Whose Capacity Should We Be Building Anyway?

In another sterling example of checking brains at the nonprofit boardroom door, I recently learned of a charity that is financially on the ropes.

Poor decisionmaking, weak leadership, the struggling economy, and ho-hum programming have this cultural entity (with a multi-million facility) on the verge of collapse.

No one is currently at the helm, and the board is hunting for a new chief executive. After a bumpy search, the choice is down to one of two candidates.

Candidate A has fundraising experience, but has never managed people, never served as the senior executive of any organization, and has never worked with an agency within the cultural sector. But the person is bright, likeable and local.

Candidate B is a seasoned E.D. with a track record of performing turnarounds at charities with a similar mission. This person, however, would be relocating from half-way across the country, and has an aggressive personality tinged with a helping of arrogance.

The search committee sums up their choice this way: Candidate A has a lot of potential and, we believe, could grow into the job. Candidate B could definitely do the job.

Slam dunk choice, no? After all, the charity is at the verge of shutdown.

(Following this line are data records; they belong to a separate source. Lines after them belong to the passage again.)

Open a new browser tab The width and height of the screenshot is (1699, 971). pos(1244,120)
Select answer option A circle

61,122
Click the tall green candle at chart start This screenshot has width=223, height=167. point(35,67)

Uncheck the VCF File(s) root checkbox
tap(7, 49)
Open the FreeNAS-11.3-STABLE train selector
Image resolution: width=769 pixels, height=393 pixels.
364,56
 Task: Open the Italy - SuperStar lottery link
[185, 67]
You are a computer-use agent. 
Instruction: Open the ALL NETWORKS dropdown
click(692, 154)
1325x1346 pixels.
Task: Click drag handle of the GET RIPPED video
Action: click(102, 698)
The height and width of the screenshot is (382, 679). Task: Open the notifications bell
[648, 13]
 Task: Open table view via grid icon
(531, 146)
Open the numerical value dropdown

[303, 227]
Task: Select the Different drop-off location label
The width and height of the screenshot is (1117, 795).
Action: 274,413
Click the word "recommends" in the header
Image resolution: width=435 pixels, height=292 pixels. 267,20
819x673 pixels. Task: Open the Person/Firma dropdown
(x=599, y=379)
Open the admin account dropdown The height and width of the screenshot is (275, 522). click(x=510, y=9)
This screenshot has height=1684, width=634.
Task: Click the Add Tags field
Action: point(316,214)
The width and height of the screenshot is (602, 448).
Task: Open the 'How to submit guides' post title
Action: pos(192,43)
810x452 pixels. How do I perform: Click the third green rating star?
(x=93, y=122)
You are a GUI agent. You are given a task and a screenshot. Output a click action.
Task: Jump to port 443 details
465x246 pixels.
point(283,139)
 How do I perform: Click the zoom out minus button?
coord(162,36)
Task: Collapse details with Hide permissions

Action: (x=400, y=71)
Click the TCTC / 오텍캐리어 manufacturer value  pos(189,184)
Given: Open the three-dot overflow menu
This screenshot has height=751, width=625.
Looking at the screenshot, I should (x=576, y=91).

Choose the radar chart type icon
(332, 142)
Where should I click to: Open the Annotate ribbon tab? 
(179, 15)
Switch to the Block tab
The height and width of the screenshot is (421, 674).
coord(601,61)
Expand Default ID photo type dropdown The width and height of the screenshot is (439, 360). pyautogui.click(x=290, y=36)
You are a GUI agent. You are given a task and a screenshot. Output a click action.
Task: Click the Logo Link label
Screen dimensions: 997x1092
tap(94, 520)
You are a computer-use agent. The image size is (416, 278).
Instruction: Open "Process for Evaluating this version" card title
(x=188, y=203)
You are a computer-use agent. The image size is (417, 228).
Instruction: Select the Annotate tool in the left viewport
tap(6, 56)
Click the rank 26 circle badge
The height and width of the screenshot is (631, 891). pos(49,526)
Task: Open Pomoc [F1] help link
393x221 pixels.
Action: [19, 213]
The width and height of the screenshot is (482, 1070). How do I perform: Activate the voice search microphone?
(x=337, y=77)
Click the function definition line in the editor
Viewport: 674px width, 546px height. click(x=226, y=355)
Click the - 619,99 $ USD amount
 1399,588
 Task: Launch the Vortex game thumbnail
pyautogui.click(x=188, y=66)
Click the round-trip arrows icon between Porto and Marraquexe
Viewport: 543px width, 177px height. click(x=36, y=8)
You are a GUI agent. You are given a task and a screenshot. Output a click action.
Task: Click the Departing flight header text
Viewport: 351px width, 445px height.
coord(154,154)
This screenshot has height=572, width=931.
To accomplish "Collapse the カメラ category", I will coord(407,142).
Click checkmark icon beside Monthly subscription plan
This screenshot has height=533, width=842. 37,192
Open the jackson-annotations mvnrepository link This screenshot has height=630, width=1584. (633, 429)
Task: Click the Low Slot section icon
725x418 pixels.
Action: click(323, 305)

But since Candidate B is not as “nice” as Candidate A, this group is seriously considering banking on “building the capacity” of Candidate A as a chief executive.

Am I missing something here? If this were a multi-million dollar company with stockholders, would this board even CONSIDER making the same choice?

Sometimes, real capacity-building is nothing more than engaging the full capacity of our brains … the ones we checked at the boardroom door.

Farewell, and fare well till next week …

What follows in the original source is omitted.